**SET TASK**
Repeat every line from the one containing "You are a GUI" down through the one containing "Task: Switch to the Overview tab", leaving the pictures out of your answer.

--- Start DATA PROVIDED ---

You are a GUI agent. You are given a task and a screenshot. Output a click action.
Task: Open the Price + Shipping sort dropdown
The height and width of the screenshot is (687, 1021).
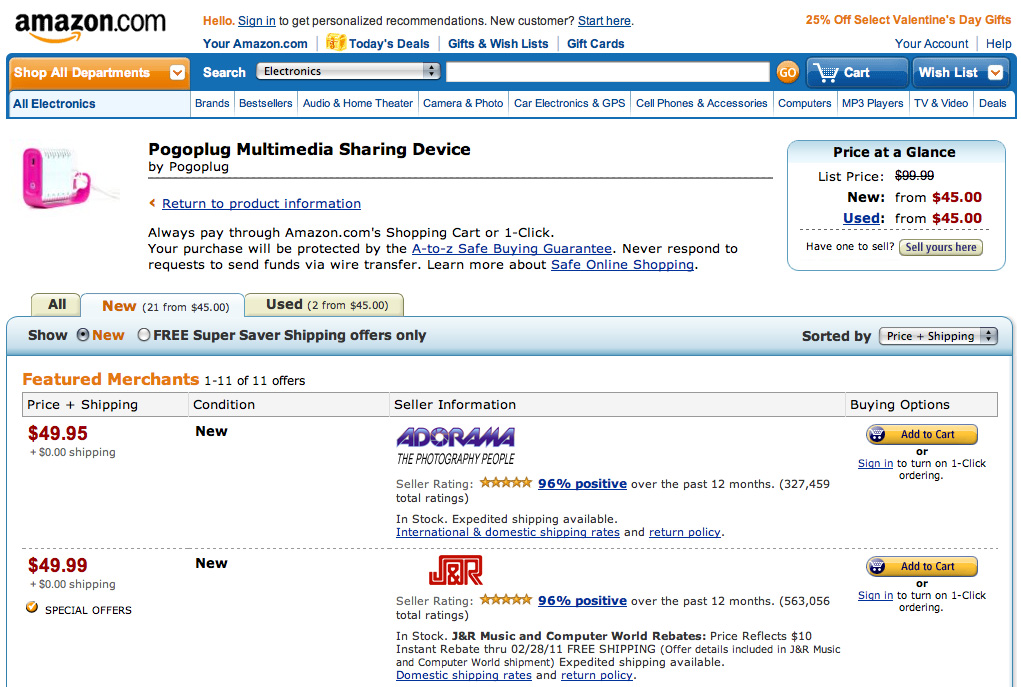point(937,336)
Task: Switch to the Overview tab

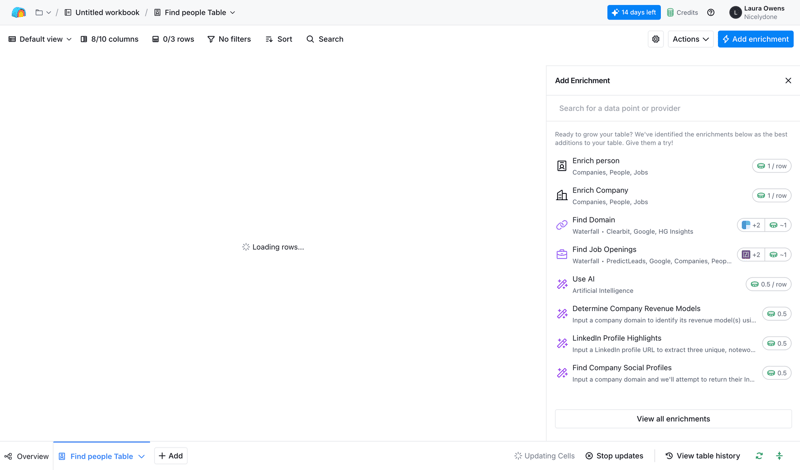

--- End DATA PROVIDED ---
--- Start DATA PROVIDED ---

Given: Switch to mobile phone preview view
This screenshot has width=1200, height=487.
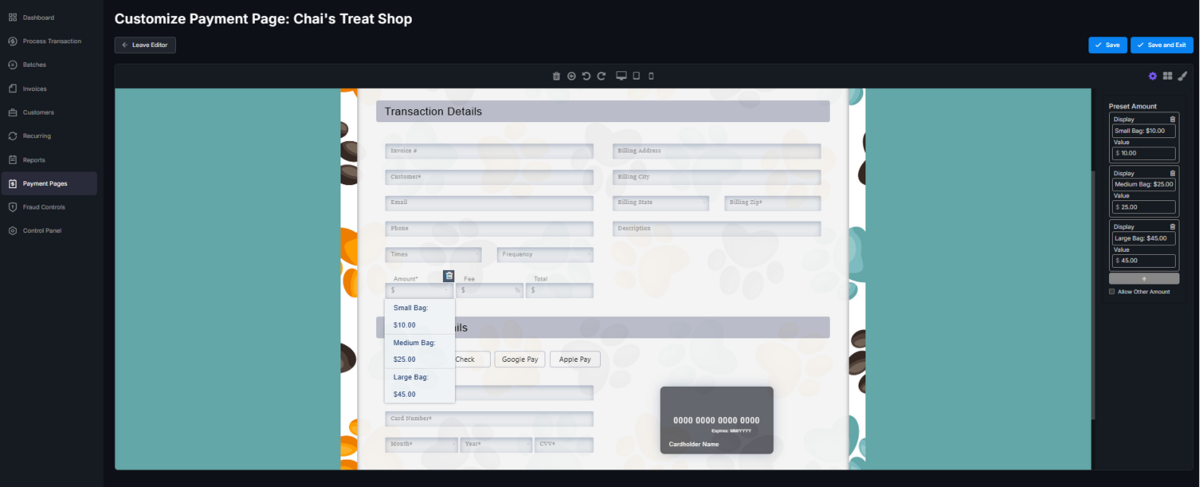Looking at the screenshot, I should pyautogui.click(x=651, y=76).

--- End DATA PROVIDED ---
--- Start DATA PROVIDED ---

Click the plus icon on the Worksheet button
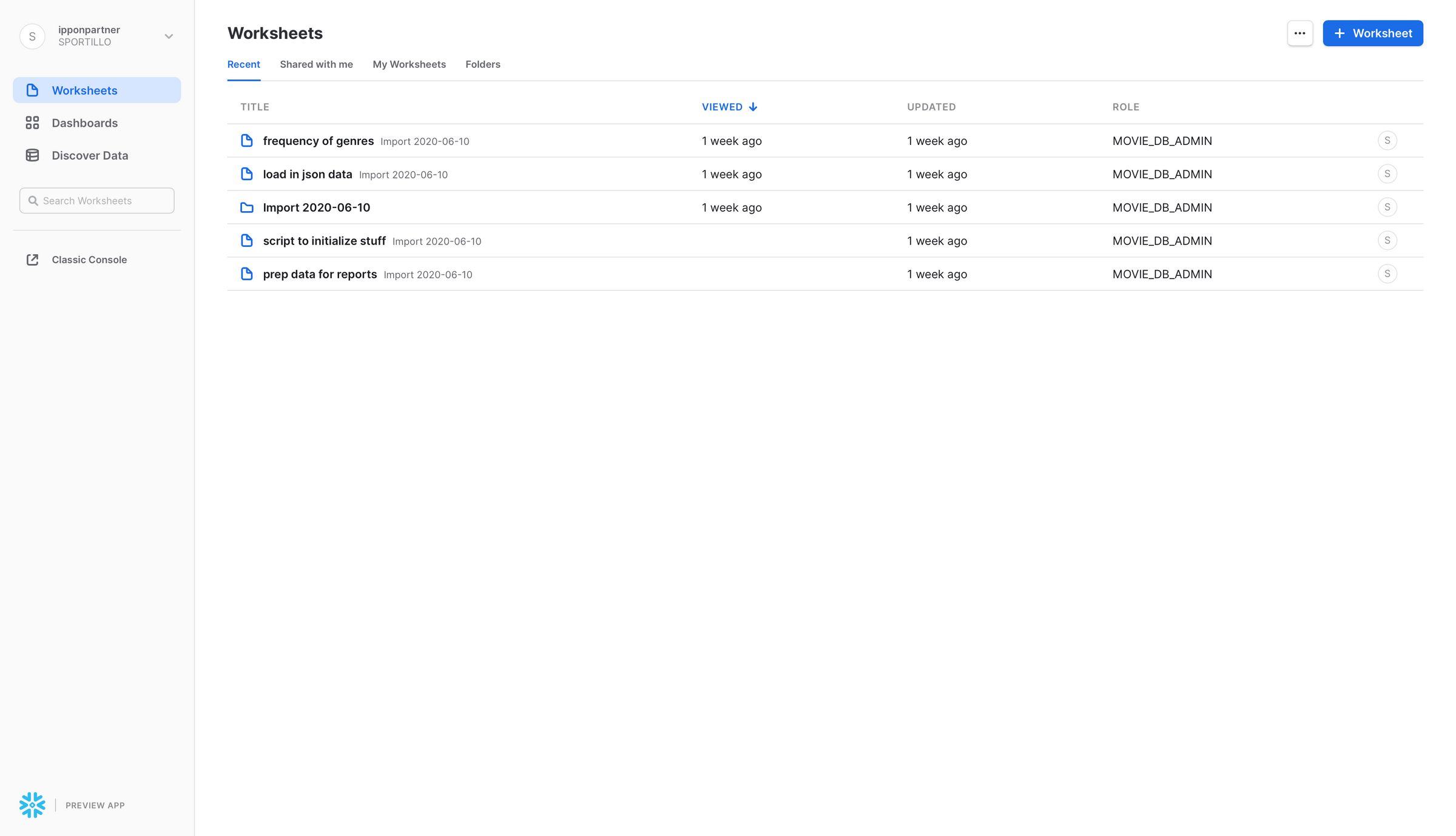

--- End DATA PROVIDED ---

**TASK RESPONSE**
You are a GUI agent. You are given a task and a screenshot. Output a click action.
Task: Open the Price + Shipping sort dropdown
The height and width of the screenshot is (687, 1021).
point(937,336)
Task: Switch to the Overview tab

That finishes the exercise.